Dangers of the “Donut”

If the government is so concerned about our “safety,” why doesn’t it require cars to have real spare tires?

As you may know, most new cars don’t … because of the government.

Well, because of government fuel economy mandates — which pressure car companies to shave off weight wherever possible in order to lighten up the cars they build in order to decrease the amount of fuel they use.

The catch is that it’s hard to lighten up cars without also compromising their ability to absorb impact forces in a crash.

Spare tires are not structural; they don’t help a car’s crash test scores.

But they do add weight. And the additional weight reduces fuel economy.

So, they go.

Partially, at least.

There are very few — if any — new cars that have a proper full-sized spare. That is, a wheel and tire exactly like the others, interchangeable, that can replace any of them.

Permanently, if need be.

In the days before Uncle became Chief Engineer — before the federal government laid down ever-escalating demands that new cars deliver “x” MPG or else so-called “gas guzzler fines” would be applied — and transferred to the buyer — most new cars came with a full-size spare.

This was … safe.

If you got a flat — in particular, a non-repairable flat such as a sidewall blowout or tear — you weren’t stuck. Possibly, in a not-good part of town. Or by the side of a busy freeway.

You could pop the trunk, jack the car up, replace the flat with a wheel/tire just like the others — and drive away.

As fast as you liked — as long as you liked.
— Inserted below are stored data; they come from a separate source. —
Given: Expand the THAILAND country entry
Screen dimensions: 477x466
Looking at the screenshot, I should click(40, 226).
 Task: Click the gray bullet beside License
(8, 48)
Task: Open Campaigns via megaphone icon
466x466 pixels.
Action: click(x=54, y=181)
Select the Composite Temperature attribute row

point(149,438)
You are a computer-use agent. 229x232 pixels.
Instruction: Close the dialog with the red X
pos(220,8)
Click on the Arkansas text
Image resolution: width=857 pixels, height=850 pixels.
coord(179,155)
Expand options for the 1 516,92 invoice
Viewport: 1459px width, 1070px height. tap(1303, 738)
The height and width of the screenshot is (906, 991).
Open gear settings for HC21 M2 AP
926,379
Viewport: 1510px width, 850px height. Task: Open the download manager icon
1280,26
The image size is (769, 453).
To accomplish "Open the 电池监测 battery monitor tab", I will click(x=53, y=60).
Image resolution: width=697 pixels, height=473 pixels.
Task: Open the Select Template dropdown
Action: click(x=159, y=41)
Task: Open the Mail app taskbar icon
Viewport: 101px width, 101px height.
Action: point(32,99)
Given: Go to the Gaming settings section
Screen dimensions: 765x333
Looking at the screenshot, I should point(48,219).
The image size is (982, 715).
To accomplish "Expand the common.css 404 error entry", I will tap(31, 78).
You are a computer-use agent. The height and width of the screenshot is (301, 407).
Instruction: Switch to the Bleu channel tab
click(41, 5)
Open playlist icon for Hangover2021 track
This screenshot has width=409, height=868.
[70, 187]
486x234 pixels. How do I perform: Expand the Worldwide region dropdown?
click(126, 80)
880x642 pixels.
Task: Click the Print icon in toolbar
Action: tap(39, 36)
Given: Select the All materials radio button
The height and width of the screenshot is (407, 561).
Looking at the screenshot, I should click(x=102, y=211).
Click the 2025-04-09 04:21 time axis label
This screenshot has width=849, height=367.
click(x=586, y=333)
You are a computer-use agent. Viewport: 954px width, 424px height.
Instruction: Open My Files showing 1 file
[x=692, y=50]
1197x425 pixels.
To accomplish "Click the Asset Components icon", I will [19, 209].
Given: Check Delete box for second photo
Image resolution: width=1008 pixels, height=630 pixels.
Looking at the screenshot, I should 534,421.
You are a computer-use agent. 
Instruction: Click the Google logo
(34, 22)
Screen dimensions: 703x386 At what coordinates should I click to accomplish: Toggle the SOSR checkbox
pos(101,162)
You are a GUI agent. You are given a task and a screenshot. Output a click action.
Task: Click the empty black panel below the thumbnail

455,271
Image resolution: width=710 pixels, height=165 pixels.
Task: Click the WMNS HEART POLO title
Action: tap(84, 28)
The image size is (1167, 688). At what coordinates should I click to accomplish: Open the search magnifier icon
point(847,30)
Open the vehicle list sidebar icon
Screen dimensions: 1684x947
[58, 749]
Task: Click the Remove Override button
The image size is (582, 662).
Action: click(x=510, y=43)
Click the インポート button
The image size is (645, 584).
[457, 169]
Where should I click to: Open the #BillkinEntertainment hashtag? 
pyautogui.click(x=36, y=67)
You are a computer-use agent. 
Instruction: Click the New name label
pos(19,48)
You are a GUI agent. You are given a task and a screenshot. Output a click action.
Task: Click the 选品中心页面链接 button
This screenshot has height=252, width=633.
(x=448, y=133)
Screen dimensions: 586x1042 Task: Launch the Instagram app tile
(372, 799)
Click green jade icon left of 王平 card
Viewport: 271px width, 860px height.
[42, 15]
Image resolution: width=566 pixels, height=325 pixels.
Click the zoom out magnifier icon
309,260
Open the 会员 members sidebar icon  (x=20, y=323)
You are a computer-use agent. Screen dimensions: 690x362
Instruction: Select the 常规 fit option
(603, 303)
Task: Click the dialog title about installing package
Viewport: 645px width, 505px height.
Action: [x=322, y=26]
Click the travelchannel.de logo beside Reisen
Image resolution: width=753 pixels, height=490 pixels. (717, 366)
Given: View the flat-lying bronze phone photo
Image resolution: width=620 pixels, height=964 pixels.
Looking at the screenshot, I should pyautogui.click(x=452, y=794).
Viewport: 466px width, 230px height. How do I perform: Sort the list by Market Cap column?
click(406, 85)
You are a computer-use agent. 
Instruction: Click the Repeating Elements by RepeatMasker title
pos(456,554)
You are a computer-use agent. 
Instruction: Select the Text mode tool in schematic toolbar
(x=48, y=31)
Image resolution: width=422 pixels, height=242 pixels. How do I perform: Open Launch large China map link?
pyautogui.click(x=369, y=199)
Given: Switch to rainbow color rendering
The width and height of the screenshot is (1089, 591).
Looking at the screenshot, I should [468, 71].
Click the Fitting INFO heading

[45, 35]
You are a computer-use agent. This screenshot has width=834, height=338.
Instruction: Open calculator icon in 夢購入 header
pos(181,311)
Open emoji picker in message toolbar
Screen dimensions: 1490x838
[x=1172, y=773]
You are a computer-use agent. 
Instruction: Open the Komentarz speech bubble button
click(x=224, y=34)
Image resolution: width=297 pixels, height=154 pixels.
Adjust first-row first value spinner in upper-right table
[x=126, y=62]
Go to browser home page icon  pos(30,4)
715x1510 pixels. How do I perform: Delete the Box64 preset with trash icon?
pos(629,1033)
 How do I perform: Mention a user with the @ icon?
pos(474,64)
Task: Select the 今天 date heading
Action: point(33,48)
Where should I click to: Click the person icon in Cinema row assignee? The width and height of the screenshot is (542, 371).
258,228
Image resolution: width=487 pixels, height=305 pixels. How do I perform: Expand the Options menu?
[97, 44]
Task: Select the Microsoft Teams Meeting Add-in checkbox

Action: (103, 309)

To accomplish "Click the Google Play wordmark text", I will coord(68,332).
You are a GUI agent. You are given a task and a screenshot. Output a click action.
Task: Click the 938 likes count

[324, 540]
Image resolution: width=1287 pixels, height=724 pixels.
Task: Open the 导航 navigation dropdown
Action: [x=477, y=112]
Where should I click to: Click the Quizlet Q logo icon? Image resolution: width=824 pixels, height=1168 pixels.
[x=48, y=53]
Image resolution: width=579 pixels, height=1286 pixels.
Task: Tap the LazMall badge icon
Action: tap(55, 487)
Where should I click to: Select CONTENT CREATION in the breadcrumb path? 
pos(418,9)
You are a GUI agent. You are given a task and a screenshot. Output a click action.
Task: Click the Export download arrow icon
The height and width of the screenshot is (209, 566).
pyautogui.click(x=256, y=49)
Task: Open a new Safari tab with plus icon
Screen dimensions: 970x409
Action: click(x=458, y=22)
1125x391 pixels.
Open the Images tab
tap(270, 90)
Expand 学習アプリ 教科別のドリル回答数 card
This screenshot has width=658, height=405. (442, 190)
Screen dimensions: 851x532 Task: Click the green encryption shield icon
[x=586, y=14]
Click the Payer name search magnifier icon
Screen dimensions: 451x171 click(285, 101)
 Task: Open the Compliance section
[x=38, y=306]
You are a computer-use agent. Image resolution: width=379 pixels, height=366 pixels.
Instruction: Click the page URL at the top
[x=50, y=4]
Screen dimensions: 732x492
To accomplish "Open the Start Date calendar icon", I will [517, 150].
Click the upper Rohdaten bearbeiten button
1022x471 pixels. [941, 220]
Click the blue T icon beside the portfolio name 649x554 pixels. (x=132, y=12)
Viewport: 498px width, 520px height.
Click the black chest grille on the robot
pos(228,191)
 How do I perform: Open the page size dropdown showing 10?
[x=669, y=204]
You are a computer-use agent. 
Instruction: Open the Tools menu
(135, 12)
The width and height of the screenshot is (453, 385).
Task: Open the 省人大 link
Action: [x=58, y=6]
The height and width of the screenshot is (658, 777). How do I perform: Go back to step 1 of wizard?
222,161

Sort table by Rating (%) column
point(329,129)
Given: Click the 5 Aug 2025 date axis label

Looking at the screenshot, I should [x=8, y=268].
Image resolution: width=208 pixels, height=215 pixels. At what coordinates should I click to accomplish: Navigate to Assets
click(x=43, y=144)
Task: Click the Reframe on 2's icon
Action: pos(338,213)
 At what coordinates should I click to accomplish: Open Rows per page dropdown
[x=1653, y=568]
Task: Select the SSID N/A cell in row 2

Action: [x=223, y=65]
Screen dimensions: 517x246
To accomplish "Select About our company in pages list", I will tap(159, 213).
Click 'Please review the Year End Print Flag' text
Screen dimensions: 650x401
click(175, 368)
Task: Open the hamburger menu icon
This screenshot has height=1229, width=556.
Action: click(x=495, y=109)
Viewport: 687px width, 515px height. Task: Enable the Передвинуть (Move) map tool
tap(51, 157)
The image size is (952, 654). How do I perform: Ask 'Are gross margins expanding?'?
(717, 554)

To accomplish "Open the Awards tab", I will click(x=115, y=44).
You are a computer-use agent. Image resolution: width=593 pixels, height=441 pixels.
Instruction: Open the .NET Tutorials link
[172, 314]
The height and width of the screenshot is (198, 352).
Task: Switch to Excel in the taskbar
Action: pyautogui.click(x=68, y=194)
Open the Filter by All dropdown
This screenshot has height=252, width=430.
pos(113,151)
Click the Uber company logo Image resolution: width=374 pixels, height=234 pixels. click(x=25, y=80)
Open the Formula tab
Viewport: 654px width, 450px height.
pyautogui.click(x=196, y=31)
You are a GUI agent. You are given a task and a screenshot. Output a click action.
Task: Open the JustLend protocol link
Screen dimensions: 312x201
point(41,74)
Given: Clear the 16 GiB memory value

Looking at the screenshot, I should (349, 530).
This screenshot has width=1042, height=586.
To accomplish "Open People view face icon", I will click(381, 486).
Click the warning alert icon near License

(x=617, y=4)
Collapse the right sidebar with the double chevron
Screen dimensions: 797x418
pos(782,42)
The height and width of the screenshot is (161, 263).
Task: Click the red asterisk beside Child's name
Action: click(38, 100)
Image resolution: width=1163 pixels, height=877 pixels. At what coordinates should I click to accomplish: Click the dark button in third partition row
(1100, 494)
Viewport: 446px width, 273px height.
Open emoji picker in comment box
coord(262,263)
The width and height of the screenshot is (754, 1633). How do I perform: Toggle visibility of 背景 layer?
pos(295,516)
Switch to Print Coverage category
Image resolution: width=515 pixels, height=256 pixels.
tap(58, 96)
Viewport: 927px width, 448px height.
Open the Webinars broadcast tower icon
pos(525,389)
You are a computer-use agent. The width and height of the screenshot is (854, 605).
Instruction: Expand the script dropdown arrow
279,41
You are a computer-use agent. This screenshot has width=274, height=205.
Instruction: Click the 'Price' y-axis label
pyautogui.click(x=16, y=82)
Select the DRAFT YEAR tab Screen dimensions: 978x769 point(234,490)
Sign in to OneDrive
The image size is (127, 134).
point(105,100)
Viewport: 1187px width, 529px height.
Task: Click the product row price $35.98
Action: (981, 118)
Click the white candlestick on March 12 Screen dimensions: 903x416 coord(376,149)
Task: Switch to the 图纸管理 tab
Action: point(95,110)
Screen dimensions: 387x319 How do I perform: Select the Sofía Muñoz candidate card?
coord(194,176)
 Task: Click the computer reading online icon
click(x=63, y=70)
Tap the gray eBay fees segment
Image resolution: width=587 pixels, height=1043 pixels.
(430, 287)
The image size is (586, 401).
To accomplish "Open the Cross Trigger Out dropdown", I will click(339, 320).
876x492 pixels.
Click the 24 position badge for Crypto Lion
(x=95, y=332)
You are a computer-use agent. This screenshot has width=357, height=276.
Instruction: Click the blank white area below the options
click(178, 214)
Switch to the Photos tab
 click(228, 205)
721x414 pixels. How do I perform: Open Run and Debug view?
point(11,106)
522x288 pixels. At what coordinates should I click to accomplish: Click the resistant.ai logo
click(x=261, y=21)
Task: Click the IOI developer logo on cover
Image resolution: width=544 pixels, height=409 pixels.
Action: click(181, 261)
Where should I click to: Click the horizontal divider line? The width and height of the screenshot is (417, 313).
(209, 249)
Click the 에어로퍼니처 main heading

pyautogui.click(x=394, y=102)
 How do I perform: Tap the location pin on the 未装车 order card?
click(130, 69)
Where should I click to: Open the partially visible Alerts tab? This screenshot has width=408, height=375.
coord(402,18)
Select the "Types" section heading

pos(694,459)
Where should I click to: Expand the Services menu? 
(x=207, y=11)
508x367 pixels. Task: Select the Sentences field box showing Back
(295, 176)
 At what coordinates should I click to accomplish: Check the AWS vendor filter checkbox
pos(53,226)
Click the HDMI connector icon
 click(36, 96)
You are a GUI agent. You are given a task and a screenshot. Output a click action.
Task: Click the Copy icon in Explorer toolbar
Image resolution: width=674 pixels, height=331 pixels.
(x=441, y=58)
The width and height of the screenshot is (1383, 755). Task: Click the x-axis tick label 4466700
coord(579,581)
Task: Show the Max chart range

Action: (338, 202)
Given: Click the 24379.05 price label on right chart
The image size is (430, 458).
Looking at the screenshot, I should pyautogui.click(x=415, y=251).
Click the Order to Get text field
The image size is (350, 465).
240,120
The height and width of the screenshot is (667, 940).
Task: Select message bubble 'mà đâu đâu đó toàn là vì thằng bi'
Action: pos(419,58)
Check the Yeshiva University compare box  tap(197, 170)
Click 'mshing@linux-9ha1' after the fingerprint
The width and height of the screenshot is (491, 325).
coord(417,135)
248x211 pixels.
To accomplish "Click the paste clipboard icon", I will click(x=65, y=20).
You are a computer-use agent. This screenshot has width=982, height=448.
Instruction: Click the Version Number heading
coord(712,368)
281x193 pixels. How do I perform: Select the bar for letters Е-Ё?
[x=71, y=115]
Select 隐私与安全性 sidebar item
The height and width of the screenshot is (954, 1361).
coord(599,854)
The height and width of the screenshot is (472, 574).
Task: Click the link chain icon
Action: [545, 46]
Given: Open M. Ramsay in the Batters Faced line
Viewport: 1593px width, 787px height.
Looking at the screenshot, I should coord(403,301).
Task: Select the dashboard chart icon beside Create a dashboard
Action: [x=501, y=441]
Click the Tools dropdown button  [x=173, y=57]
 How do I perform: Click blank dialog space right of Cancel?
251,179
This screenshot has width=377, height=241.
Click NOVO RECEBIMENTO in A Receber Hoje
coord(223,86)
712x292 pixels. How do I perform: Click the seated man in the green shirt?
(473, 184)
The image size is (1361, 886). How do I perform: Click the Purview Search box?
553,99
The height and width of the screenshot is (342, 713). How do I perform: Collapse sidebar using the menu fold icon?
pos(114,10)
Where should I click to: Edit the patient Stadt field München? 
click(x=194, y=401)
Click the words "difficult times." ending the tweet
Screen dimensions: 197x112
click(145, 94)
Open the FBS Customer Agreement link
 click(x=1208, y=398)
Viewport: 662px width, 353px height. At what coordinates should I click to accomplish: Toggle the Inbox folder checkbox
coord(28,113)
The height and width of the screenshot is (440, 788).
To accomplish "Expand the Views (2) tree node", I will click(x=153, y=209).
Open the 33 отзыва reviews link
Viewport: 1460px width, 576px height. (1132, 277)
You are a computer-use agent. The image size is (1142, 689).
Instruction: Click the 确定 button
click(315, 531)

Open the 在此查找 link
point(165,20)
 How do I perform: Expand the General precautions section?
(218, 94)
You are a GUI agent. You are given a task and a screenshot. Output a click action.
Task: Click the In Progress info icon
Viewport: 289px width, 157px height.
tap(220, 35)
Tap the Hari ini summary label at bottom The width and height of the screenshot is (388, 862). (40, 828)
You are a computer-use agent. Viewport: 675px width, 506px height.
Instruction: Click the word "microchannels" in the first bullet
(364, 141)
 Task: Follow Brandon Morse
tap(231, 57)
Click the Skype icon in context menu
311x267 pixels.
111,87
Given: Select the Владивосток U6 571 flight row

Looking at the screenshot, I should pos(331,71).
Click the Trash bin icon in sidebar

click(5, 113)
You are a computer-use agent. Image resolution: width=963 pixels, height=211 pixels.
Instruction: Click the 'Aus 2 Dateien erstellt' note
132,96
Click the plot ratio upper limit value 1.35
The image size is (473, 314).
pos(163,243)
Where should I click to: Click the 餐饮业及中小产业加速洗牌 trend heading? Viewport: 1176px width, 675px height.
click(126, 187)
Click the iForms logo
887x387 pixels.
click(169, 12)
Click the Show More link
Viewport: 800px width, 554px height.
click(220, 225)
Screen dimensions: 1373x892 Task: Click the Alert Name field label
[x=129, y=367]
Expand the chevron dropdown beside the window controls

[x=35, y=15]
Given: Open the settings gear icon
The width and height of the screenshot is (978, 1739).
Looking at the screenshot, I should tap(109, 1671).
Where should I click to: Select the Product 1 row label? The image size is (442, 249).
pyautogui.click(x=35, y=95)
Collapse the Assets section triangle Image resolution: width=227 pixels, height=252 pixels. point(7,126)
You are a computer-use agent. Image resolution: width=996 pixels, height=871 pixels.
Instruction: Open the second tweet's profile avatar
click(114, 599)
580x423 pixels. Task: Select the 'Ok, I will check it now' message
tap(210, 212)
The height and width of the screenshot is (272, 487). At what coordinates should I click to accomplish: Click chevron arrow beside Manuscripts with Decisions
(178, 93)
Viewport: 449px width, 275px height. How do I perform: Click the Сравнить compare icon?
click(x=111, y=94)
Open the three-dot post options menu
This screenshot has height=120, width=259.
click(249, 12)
Because the spare was the same size/type as the other three tires.

Modern cars — if they have a spare at all — typically have a “space saver” (really, a weight-saver) tire. It is also known as a “donut” spare — because it’s not really a spare.

It is a temporary, emergency-use only tire. It says so, right on the thing.

Because it is typically a very tall and skinny thing, with a disproportionately smaller footprint than the damaged wheel/tire it “replaces” — which it doesn’t, really.

Again, read the bright yellow warning label on the thing.

It will warn you that the “space saver” is designed only to get you — to gimp you — to the first place within 50 miles or so that can sell you a real tire. That is, a tire of the same type and size as the one that went flat.

The space saver is not designed — not safe — to drive on at sustained speeds above 50-something MPH, either. Not my opinion; read the warning label.

That’s great news if the next-closest service station/tire shop is 50 miles away… on the Interstate. Where traffic is running 75-80.

It will also impart evil handling (and braking) characteristics because of its skinniness.

This is becoming a serious safety issue.

When space savers first came out — back in the ‘70s — most cars still had 15×7 wheels. The space saver was smaller than the others, but not as disproportionately so as is typical today. Because, today, most new cars have at least 16 inch wheels and most have 17 or 18 inch wheels. Many have 19 inch and even larger wheels — with 50-series (or even wider) tires. Try to imagine the effect on a car’s balance when one of the four — your weight-saving “donut” — is a fourth as wide as the other three. That much-reduced contact patch on one corner of your car becomes a big safety problem in the event you have to brake violently or swerve.

Yet Uncle is mute.

This is of a piece with Uncle’s blasé attitude toward the killer airbags every car built since the late 1990s has as part of its mandatory suite of “safety” equipment. And it’s not just the killer Takata air bags, which are of defective design. The ones that aren’t defective and work exactly as designed also kill.

But Uncle remains silent.

No mewls, either, about the increased risk of side-impact accidents resulting from the driver pulling into traffic from a side street being unable to see traffic barreling his way because of the six-inch-thick A, B and C pillars necessary to make the car’s roof strong enough to support the weight of the car if it turns upside down (another of Uncle’s “safety” mandates) or the impaired view to the rear caused by tall, vision-obstructing “anti-whiplash” head rests — also mandated by Uncle for “safety.”

Ah well.

And many new cars don’t even have the “donut” spare. It adds weight, too. And that makes it awfully tempting to ditch it, in order to achieve even a fractional uptick in MPGs.

In lieu of the “donut” some cars have run-flat tires or inflator kits. These are nifty, assuming a conventional — a repairable — flat. If you’re dealing with a sidewall tear (or a bent rim, as from hitting a bad pothole) you are out of luck. No inflator kit is going to fix that. You are stuck. In a bad neighborhood, perhaps. Or maybe by the side of a busy freeway, far from home — or help.

It’s not very safe and it’s Uncle’s gift to you.